start

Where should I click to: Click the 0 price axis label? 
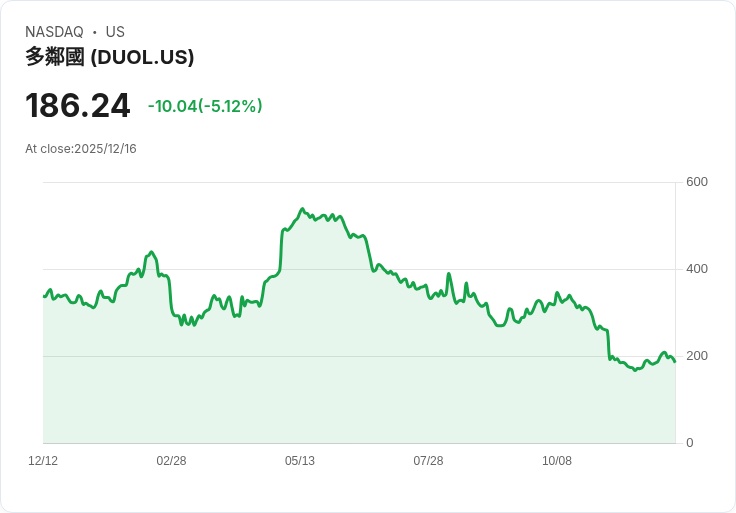(690, 443)
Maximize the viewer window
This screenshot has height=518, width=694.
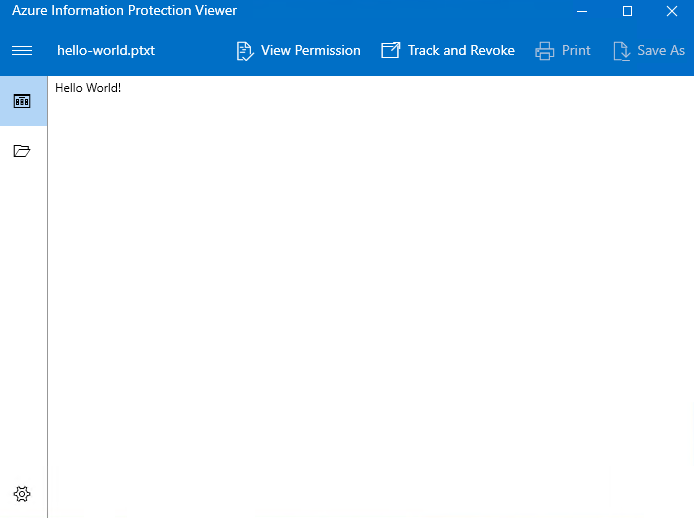627,11

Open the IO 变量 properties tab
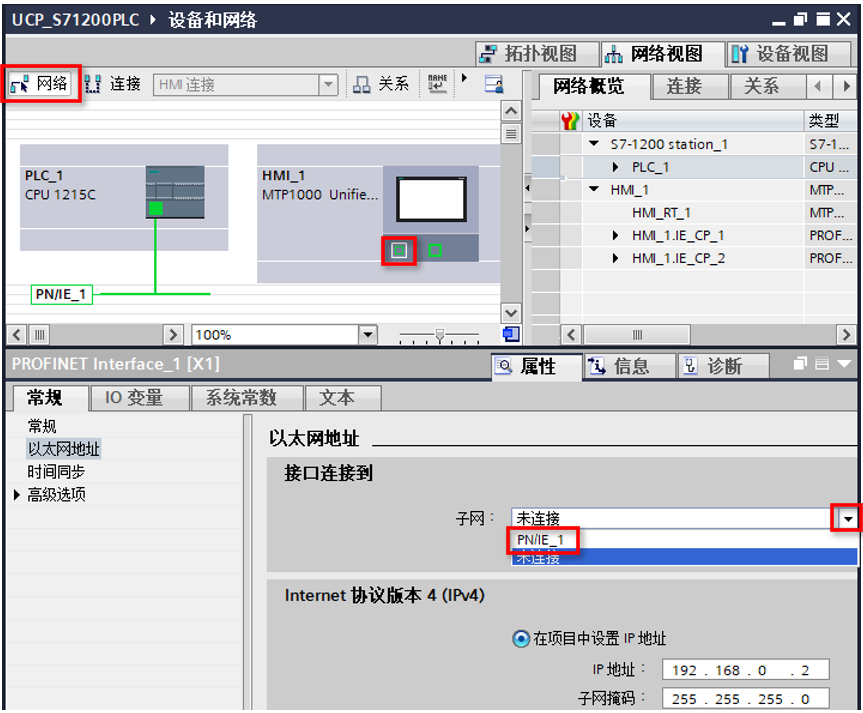pos(133,398)
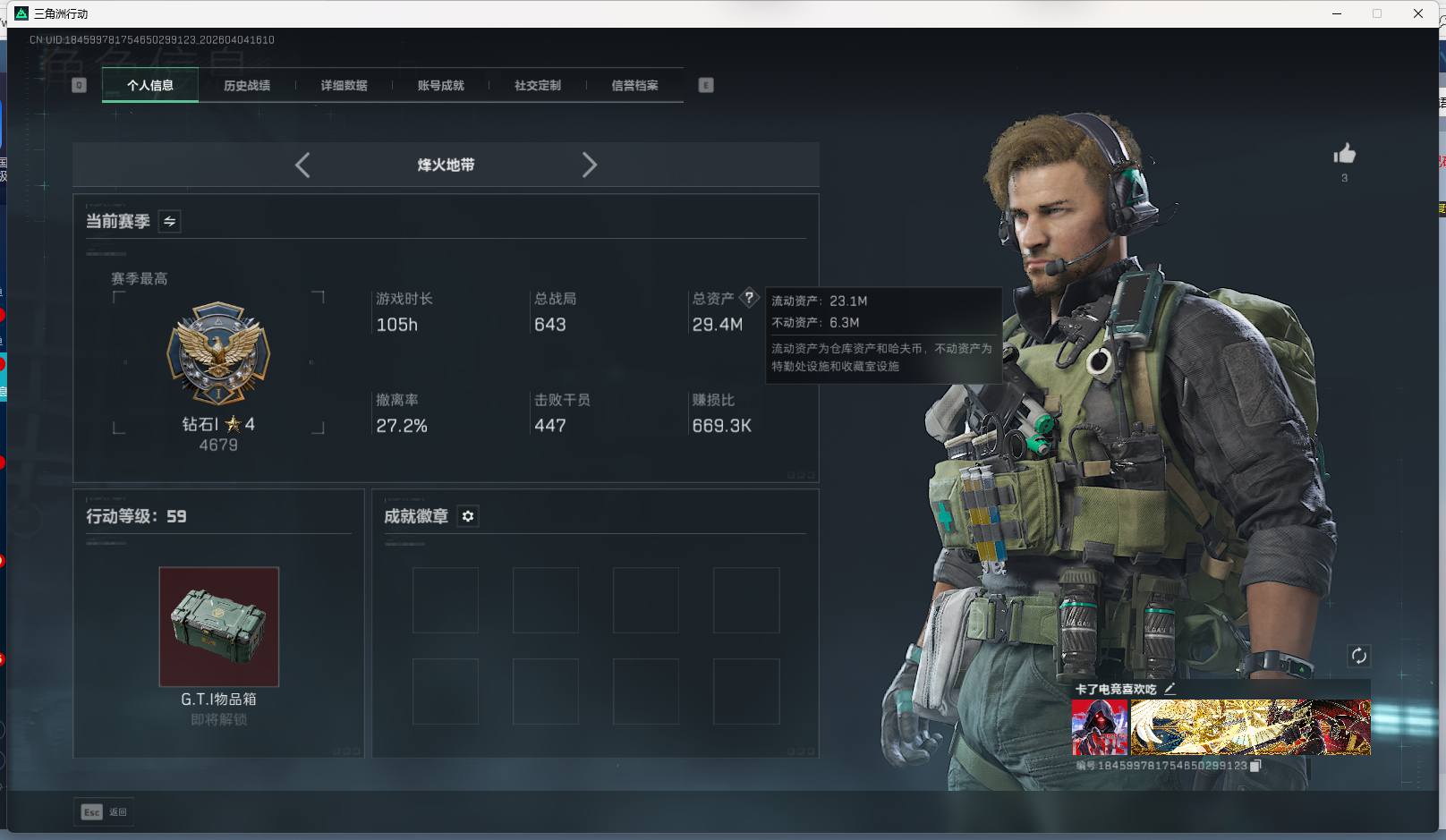Give a thumbs-up with the like icon
Viewport: 1446px width, 840px height.
1344,154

end

Problem details:
Print the entire listing above verbatim, from its first line through its last, leaving out the pictures.

Exercise output:
Where should I click to: Click the 0 price axis label? 
(690, 443)
Maximize the viewer window
This screenshot has height=518, width=694.
627,11

Open the IO 变量 properties tab
pos(133,398)
Give a thumbs-up with the like icon
Viewport: 1446px width, 840px height.
1344,154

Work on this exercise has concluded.